Work instructions. Only the lines below between the ones containing "Le dirette live (718, 1929)" and "Ufologia (711, 1988)", inclusive, are to be reproduced, each exactly as it stands.

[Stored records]
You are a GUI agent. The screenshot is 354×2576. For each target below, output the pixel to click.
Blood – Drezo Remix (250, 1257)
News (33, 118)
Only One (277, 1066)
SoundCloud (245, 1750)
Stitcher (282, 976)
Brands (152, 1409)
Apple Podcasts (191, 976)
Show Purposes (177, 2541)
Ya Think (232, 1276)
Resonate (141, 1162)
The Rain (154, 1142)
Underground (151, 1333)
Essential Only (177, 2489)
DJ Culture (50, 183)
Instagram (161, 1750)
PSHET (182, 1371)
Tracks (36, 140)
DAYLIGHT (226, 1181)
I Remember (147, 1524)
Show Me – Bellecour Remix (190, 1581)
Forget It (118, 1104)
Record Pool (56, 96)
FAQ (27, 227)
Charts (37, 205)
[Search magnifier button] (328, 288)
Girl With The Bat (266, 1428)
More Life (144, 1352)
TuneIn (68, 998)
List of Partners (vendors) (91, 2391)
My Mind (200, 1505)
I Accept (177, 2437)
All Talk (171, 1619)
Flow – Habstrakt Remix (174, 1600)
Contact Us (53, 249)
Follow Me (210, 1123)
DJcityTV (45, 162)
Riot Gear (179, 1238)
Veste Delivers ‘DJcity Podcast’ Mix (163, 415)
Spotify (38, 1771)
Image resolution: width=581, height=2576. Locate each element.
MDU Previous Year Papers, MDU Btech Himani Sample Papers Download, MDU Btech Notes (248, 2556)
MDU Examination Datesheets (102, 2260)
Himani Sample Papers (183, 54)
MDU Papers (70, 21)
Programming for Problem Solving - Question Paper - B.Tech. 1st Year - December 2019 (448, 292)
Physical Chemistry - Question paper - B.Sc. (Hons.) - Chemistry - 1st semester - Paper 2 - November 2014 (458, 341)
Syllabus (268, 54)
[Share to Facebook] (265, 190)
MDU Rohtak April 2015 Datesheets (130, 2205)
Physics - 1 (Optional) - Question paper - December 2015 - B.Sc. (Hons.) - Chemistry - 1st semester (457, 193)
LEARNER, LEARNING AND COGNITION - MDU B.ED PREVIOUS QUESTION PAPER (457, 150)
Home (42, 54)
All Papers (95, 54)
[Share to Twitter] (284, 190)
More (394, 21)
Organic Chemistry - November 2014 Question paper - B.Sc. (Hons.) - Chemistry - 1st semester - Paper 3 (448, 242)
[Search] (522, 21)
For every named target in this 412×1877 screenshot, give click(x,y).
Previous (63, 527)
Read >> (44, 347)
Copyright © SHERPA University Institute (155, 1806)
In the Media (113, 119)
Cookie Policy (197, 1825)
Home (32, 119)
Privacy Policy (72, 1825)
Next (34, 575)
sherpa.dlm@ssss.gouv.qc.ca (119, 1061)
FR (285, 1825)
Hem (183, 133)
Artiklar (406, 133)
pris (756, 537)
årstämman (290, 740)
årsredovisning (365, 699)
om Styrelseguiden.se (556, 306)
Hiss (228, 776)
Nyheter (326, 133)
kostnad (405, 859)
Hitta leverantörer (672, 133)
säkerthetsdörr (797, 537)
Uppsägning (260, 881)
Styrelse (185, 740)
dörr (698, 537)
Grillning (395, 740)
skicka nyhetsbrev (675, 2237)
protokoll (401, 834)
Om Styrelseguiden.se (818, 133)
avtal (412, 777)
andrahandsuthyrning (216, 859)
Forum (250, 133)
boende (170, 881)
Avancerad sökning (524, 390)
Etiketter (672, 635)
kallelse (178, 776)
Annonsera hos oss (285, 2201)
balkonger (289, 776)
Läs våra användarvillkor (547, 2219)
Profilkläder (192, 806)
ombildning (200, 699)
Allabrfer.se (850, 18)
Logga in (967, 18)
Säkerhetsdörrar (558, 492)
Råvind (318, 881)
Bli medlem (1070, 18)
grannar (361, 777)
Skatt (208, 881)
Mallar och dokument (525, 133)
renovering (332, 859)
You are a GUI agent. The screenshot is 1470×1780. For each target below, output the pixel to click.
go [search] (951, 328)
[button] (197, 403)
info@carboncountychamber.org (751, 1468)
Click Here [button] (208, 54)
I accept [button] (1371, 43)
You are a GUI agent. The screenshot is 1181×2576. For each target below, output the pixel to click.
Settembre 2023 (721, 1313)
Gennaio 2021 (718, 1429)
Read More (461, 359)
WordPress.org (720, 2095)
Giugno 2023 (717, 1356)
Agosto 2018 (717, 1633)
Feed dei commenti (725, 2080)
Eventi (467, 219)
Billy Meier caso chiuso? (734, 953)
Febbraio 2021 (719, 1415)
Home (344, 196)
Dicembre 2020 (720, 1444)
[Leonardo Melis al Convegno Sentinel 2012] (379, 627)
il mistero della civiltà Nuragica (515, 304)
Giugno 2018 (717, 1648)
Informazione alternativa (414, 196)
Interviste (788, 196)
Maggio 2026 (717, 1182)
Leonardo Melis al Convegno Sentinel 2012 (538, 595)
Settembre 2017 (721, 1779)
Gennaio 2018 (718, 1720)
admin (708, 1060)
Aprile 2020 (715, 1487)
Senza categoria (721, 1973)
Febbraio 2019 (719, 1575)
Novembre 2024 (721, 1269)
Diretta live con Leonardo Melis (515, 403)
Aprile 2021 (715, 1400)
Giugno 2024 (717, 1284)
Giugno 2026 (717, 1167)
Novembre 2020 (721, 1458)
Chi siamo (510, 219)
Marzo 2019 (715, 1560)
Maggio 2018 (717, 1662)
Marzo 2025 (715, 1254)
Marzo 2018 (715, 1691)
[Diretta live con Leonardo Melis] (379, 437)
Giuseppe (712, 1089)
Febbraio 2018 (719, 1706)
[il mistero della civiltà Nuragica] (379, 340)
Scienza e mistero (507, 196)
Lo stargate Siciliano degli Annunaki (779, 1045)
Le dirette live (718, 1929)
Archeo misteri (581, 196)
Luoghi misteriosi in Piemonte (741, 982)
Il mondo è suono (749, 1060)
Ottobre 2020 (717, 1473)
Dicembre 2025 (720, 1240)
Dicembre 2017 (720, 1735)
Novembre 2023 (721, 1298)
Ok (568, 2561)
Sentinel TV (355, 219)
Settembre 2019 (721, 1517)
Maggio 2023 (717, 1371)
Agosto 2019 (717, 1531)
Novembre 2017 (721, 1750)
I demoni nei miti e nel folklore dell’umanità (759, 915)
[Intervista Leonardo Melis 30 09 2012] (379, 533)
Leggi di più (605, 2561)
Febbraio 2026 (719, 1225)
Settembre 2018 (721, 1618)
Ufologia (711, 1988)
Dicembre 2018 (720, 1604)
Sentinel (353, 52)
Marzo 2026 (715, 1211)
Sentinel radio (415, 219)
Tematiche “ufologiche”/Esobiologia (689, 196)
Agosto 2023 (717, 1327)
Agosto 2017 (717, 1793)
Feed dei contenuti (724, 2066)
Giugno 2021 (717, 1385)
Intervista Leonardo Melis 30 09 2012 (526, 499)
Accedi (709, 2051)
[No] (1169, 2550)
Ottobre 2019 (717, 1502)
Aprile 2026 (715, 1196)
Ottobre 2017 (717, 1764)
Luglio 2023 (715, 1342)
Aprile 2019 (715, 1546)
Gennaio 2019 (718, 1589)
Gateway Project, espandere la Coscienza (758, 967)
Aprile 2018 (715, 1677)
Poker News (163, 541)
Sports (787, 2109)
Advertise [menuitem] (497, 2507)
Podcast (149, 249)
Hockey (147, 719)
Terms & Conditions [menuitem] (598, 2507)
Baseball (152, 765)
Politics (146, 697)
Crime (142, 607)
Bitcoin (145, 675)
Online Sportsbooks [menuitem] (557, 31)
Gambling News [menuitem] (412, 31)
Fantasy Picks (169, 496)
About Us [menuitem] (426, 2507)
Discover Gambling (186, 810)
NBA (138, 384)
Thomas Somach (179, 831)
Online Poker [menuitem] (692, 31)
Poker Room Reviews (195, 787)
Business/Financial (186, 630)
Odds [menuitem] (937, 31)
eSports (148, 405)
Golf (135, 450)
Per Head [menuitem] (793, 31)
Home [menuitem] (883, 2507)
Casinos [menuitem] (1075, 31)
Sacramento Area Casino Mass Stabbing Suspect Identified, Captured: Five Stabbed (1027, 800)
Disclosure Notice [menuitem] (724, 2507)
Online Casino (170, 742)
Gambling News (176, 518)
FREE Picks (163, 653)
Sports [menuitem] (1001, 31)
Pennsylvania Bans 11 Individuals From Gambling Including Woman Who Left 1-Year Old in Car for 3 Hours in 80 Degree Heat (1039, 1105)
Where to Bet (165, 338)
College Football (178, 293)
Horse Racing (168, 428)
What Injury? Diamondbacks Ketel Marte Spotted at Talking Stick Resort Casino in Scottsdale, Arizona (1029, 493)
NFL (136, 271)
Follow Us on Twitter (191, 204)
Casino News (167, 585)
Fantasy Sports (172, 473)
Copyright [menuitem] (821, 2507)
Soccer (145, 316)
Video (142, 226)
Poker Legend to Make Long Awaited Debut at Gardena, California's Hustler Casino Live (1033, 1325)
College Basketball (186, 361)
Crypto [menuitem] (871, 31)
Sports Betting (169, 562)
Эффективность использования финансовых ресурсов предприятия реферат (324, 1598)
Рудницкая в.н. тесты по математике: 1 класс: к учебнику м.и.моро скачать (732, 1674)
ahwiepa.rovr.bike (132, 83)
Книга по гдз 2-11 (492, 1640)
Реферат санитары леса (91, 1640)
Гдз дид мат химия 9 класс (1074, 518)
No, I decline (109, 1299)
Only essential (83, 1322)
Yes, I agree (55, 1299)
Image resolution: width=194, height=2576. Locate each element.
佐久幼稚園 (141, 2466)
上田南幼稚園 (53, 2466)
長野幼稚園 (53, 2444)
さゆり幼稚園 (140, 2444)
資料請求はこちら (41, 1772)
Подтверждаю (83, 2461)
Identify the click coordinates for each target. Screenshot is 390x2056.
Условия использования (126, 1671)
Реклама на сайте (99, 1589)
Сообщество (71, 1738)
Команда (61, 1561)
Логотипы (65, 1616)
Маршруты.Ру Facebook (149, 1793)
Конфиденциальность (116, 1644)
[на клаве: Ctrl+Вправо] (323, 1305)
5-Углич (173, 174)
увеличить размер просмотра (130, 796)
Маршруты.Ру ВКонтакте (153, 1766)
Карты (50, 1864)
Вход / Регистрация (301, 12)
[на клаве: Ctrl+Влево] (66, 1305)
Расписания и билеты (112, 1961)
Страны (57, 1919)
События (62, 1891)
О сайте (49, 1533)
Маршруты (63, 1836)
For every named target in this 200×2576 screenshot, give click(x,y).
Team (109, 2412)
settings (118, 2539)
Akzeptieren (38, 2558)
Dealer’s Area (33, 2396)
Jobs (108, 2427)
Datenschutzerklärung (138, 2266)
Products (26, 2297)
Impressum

Exercise response.
Le dirette live (718, 1929)
Archeo misteri (581, 196)
Luoghi misteriosi in Piemonte (741, 982)
Il mondo è suono (749, 1060)
Ottobre 2020 (717, 1473)
Dicembre 2025 (720, 1240)
Dicembre 2017 (720, 1735)
Novembre 2023 (721, 1298)
Ok (568, 2561)
Sentinel TV (355, 219)
Settembre 2019 (721, 1517)
Maggio 2023 (717, 1371)
Agosto 2019 (717, 1531)
Novembre 2017 (721, 1750)
I demoni nei miti e nel folklore dell’umanità (759, 915)
[Intervista Leonardo Melis 30 09 2012] (379, 533)
Leggi di più (605, 2561)
Febbraio 2026 (719, 1225)
Settembre 2018 (721, 1618)
Ufologia (711, 1988)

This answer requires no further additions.